- **EXERCISE DIRECTIONS**
Please rewrite everything from the line containing "Open the Extensions puzzle-piece toolbar menu" down to the line containing "Looking at the" as a two-column CSV with the columns input and output, one row per record. Put each record's text and its answer in a single quoted field each, with line breaks replaced by spaces.

- **EXERCISE MATERIAL**
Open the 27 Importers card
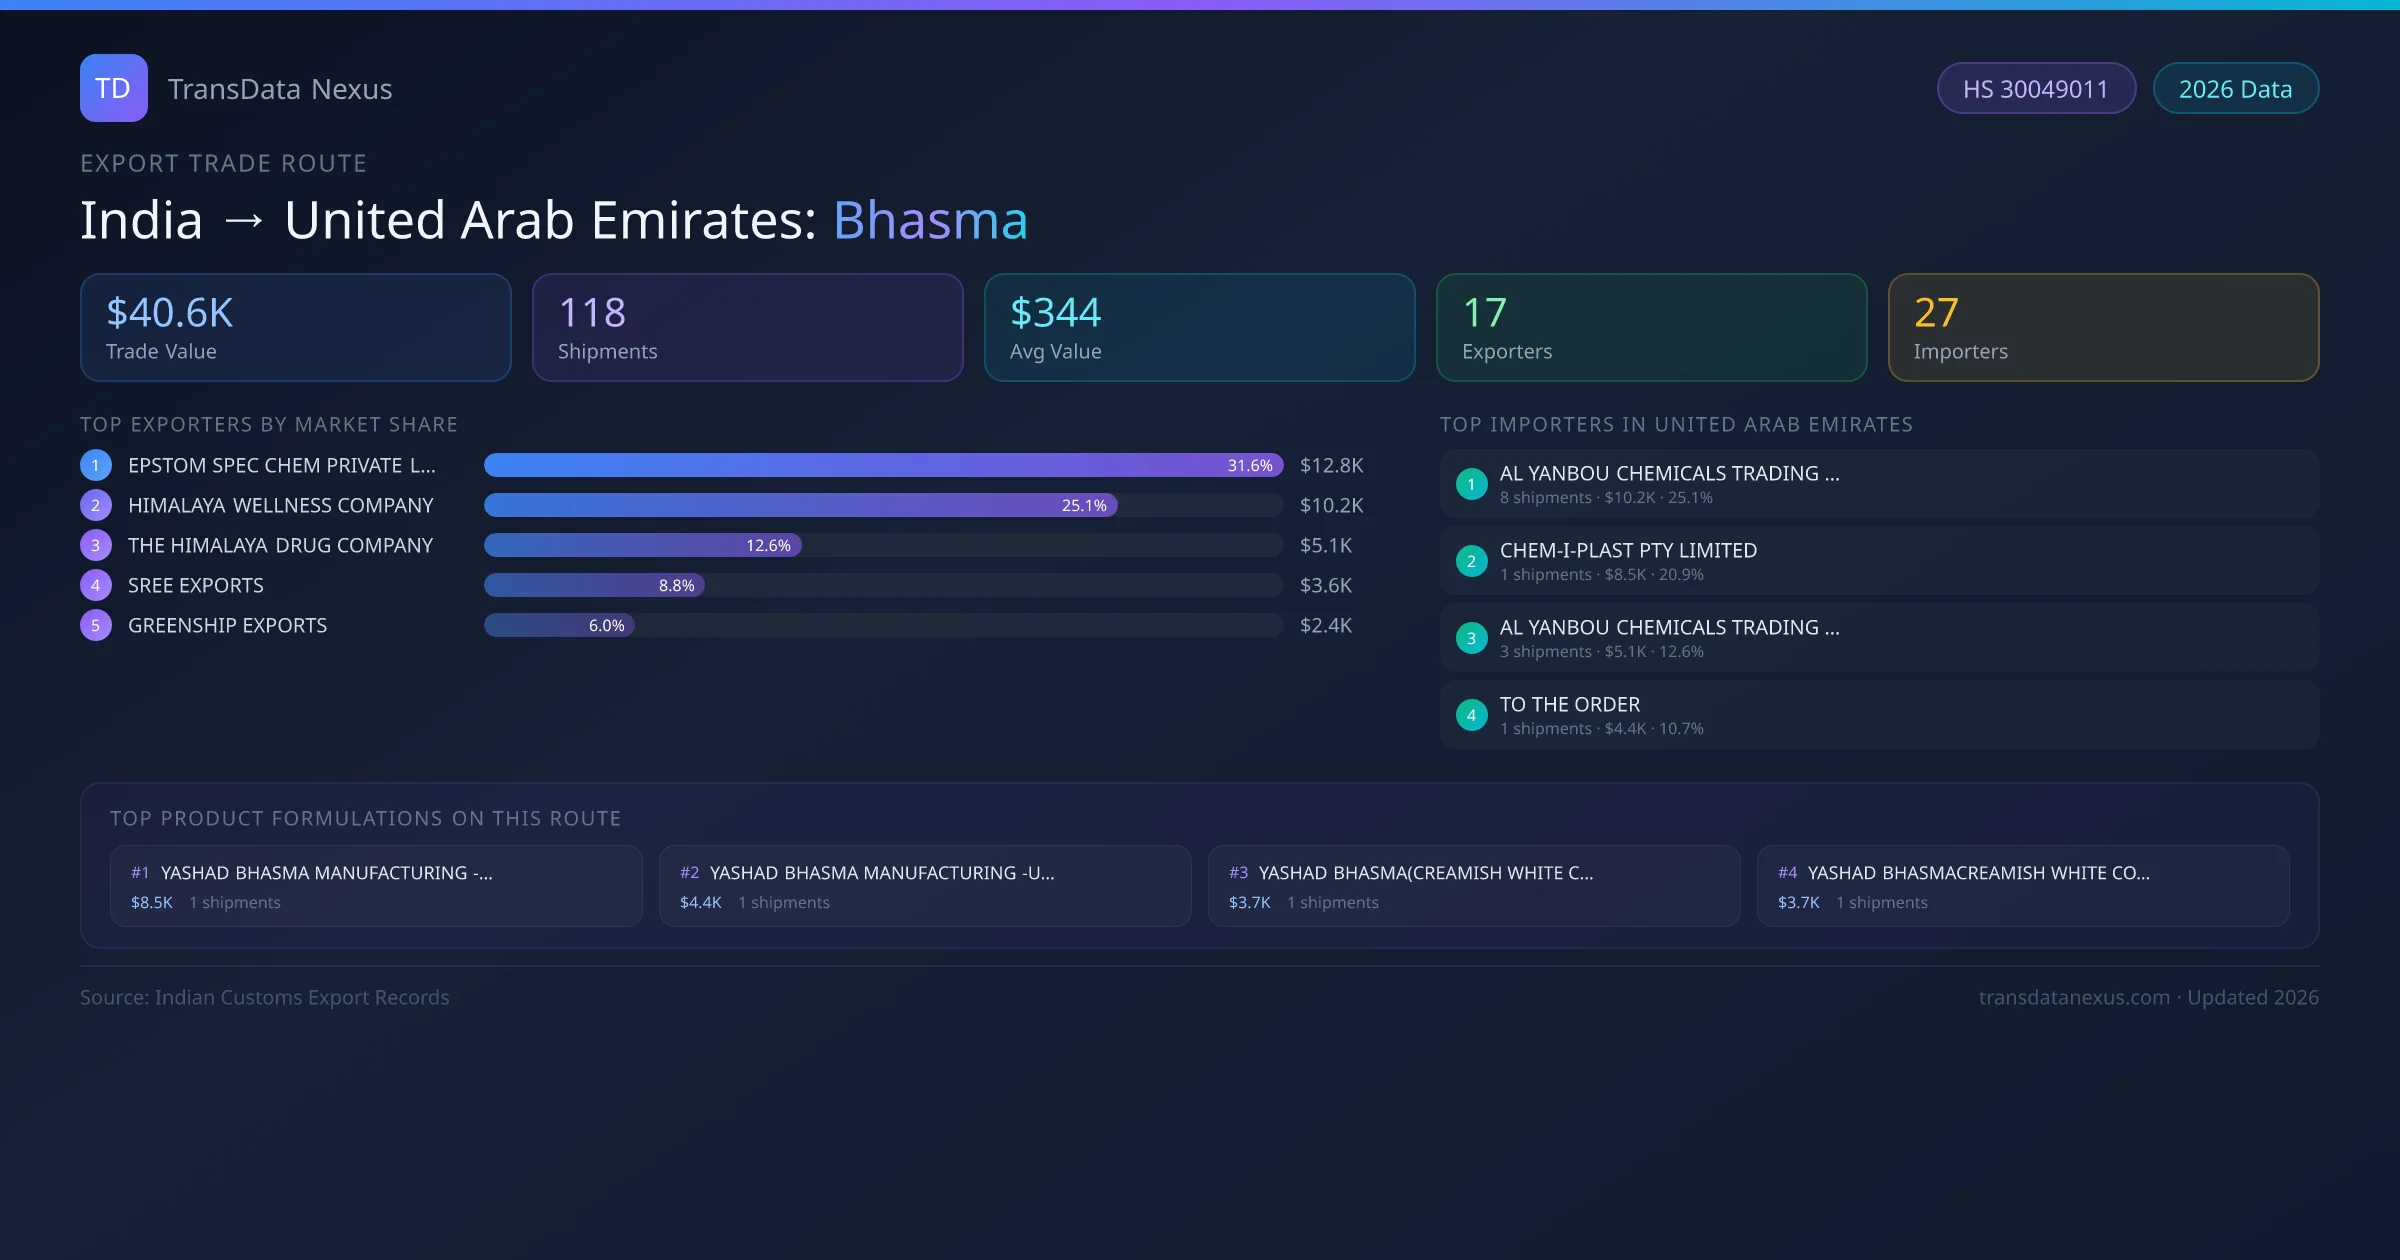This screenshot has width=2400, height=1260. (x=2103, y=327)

--

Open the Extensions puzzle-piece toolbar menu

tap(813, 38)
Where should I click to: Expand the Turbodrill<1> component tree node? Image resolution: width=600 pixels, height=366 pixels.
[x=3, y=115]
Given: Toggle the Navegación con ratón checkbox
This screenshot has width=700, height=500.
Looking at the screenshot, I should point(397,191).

...

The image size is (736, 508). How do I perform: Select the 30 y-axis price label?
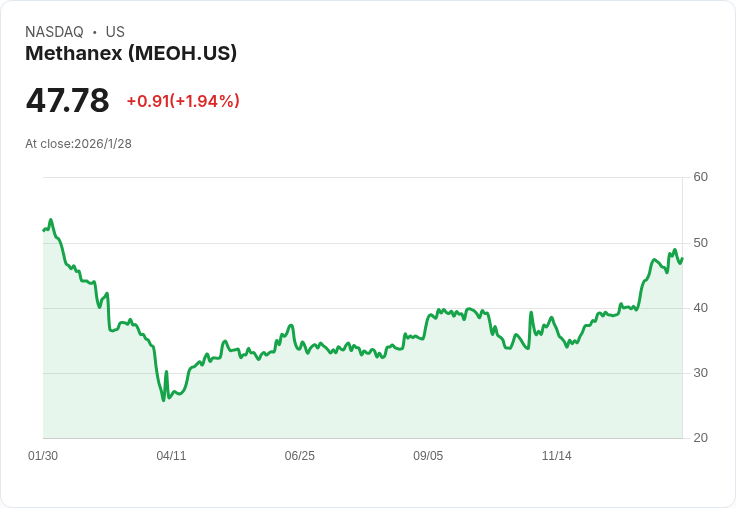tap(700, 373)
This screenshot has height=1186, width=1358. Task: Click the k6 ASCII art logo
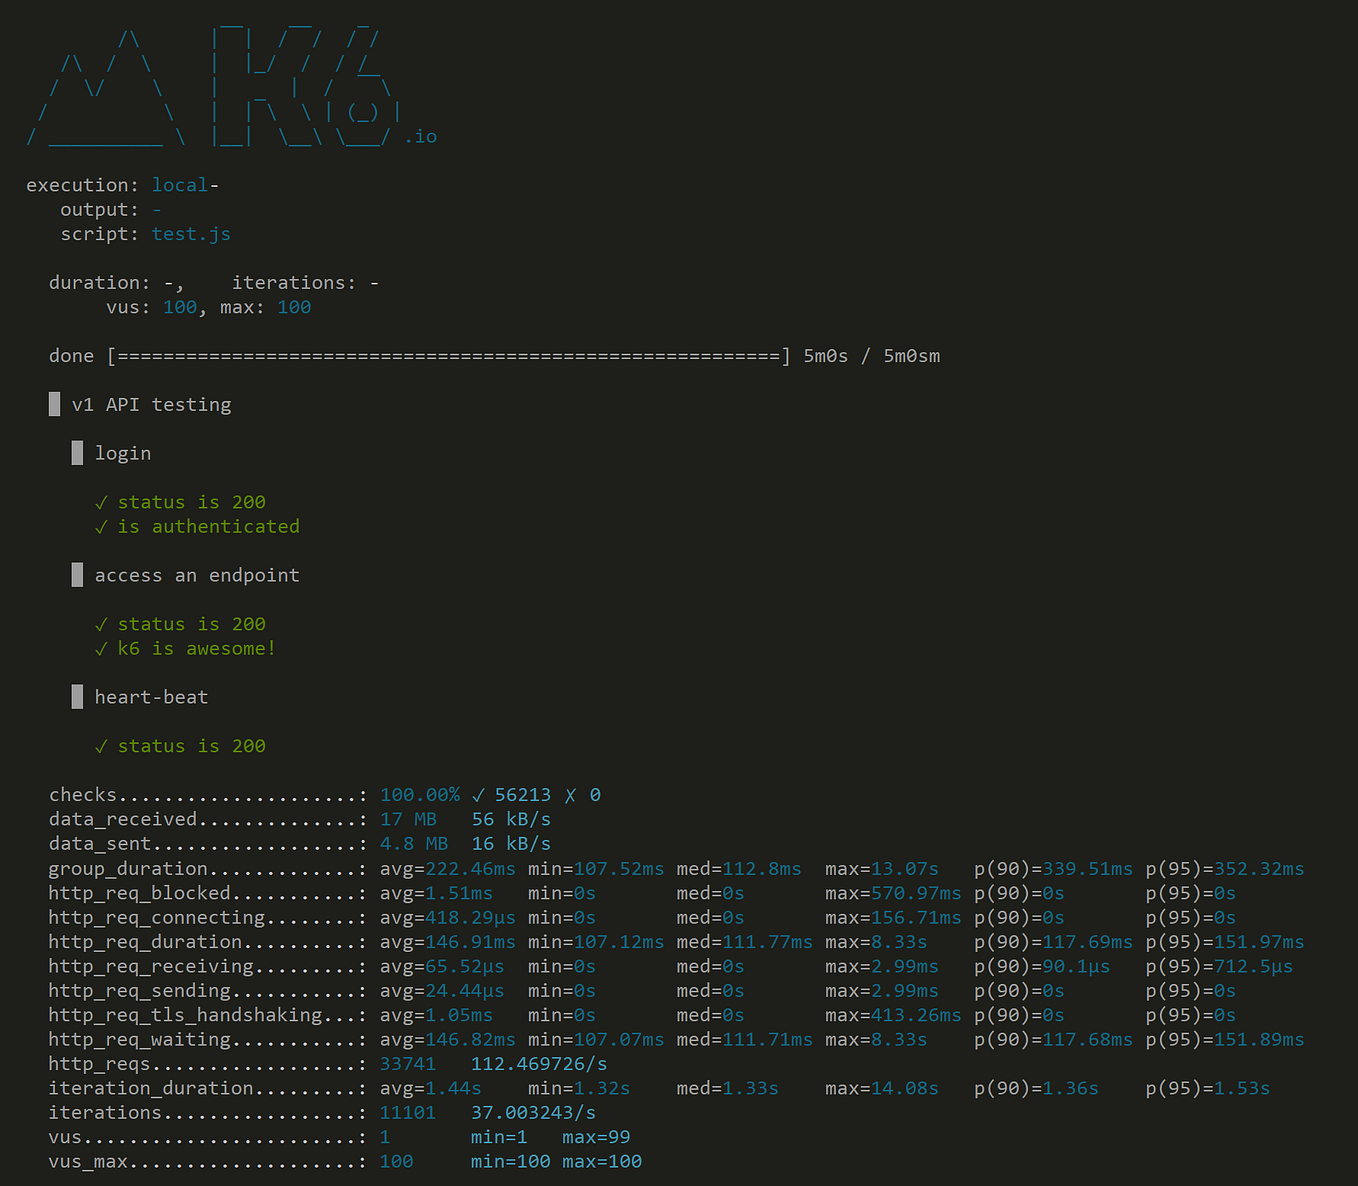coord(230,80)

- **FULL SOLUTION**
input,output
"Open the Extensions puzzle-piece toolbar menu","tap(813, 38)"
"Where should I click to: Expand the Turbodrill<1> component tree node? Image resolution: width=600 pixels, height=366 pixels.","[x=3, y=115]"
"Given: Toggle the Navegación con ratón checkbox This screenshot has width=700, height=500.","Looking at the screenshot, I should point(397,191)."